Rufus was born when Winston was 22 months, so neither of them remember life without each other, and it’s something I really like the thought of. I realise it’s probably because I was never alone growing up. I’m number five of eleven children and I loved the constant buzz of the family home. Being by myself wasn’t something I appreciated until I was married, it’s something I definitely had to get used to – learn to enjoy even.

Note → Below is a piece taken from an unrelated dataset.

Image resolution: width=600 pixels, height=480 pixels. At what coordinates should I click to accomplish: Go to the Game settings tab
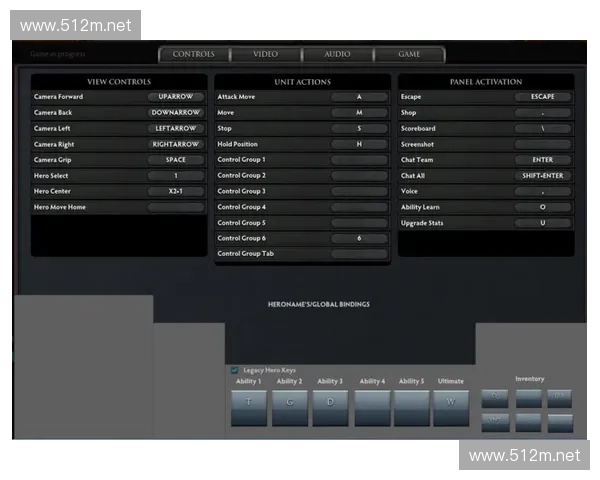tap(409, 54)
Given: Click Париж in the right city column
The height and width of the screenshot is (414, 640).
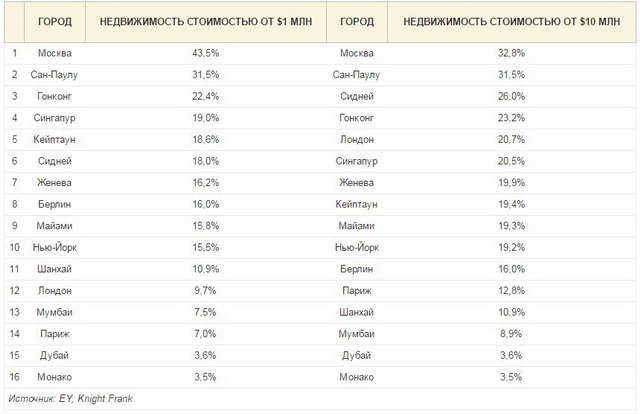Looking at the screenshot, I should [357, 291].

Win has shared everything with Rufus – his clothes, his shoes, his coats, his toys, his books, his buggy and his bedroom. Win starts nursery two days a week in a few weeks time, and it suddenly occurred to me that he’ll need a bag to take to nursery to carry his lunch and a change of clothes. He’s never truly had anything of his own – something with his name on it, that he’s responsible for. It’s one of those parenting moments that has really taken me by surprise. I know a bag really doesn’t matter, or mean anything, but it marks a new stage for us, in particular for Winston.

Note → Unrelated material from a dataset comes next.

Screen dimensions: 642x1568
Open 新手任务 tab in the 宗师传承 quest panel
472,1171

We’ve been a three for the last 18 months and it’s a dynamic we’ve got used to. It’s a dynamic we love, but Win is moving on – he’ll be doing something Ru isn’t a part of and I’m not a part of. I am excited for him and I wonder what he’ll make of it – it’s so precious that he’ll have something of his own. I know I’ll miss his chatter, but I know I’ll enjoy the quiet too. I can’t wait for him to tell me about what he gets up to, who he talks to, what he makes and who he plays with. I’m excited to get to know Ru a little better too.
Jared and I looked around two nurseries separately (so that we wouldn’t be influenced by each other). Neither of us massively preferred one over the other, but in the end we decided on the one that felt most like a home. I didn’t want it to look or feel like a school, I wanted there to be outdoor space and I wanted to be able to walk there. I think this criteria would probably horrify a lot of parents, but I’m really not in a rush for him to grow up and I didn’t want anything that felt too ‘official’. I want him to have a lot of fun, enjoy himself, be happy and learn a few things along the way.
Win has never had a say in the clothes and shoes I buy him, but I asked him what sort of bag he would like to take to nursery, and he said: “One with rockets on”, and on this occasion that is exactly what I’m going to buy him. I want him to have a bag he loves and one he will wear with pride.
He accidentally napped today, and as I’m writing this, he’s next to me on the sofa singing nursery rhyme after nursery rhyme. I feel completely full. His innocence and naivety apparent, and I’m going to soak it up, because it won’t last forever.